1948年東京生まれ。大学で中国文学を専攻したあと香港に6年半くらし、そのあとはアメリカに住んでいる。2012年に27年間日本語を教えたカリフォルニア大学サンディエゴ校を退職。趣味はアイルランドの民族音楽 (ヴァイオリンをひく)と水彩画を描くこと。妻のリンダと旅行するのが最大のよろこび。
アメリカに来たばかりのころは俗語に悩まされた。普通の会話にはこまらなかったけれど、そこにでてくる日常表現によくわからないものがあった。

そのひとつに “No way, José ”というのがあった。Joséというのはスペイン語の名前で、「ホセ」と読む。No wayというのは「だめだといったらだめだよ」「できるはずがないじゃないか」「そんなことありっこない」という感じの強い否定の言葉だ。それはわかるのだが、なぜそこに外国人の名前である「ホセ」が入るのかがわからない。

文字面どおりにとれば、相手方を「ホセ」と呼んでいるように見える。「だめですよ、ホセさん」というわけだ。

これがふざけた表現なのだということはその場の雰囲気でわかる。しかしその本当の意味はながらくなぞだった。

それがわかったのはスペイン語を勉強した時だ。でもスペイン語がわかるようになったから意味がわかったんじゃなく、クラスのアメリカ人がスペイン語をどう発音するかということを理解してなぞがとけた。

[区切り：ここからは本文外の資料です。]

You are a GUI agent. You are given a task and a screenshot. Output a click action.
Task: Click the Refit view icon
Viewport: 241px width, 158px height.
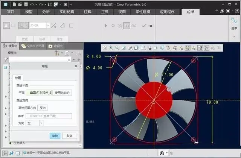click(x=105, y=48)
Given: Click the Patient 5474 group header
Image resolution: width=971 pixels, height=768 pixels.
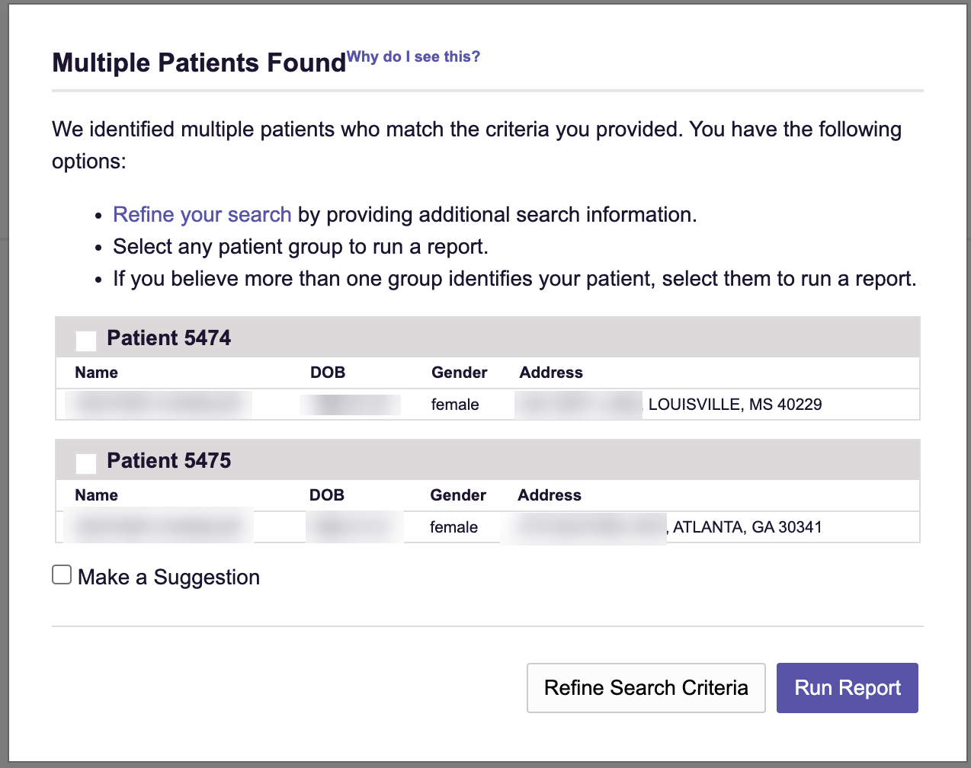Looking at the screenshot, I should pyautogui.click(x=169, y=338).
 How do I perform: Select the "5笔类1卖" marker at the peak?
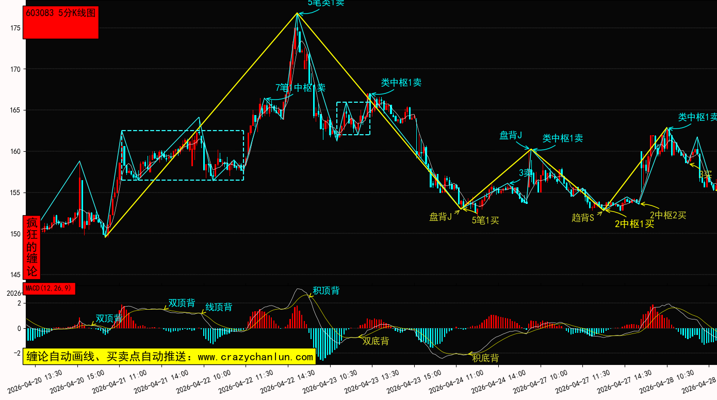pyautogui.click(x=325, y=3)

私は日本人だから「カルメン」のドン・ホセを思い出すまでもなく、Joséは「ホセ」と読む。でもアメリカ人は母音を短く発音することが概して苦手だ。そこで彼らはこれを「ホウゼイ」となまってしまう。その結果、“No way, José”は「ノウウェイ」「ホウゼイ」で韻を踏んでいる、ということになるのだ。

ただそれだけである。しゃれではあるけれど、じつにつまらないしゃれだ。しかし韻を踏むということはそういうことなのだ。それでなにか気のきいたことをいったつもりになれるらしい。


これによく似たいいかたに “My way or the highway”というのがある。意味は「おれのいう通りにしろ、でなきゃとっととでていけ!」ということだ。

この「ハイウェイ」というのは「街道を行け」という意味だけど、ロードともストリートとも言わず、ハイウェイというのはただただ「マイ・ウェイ」と韻を合わせるためだ。 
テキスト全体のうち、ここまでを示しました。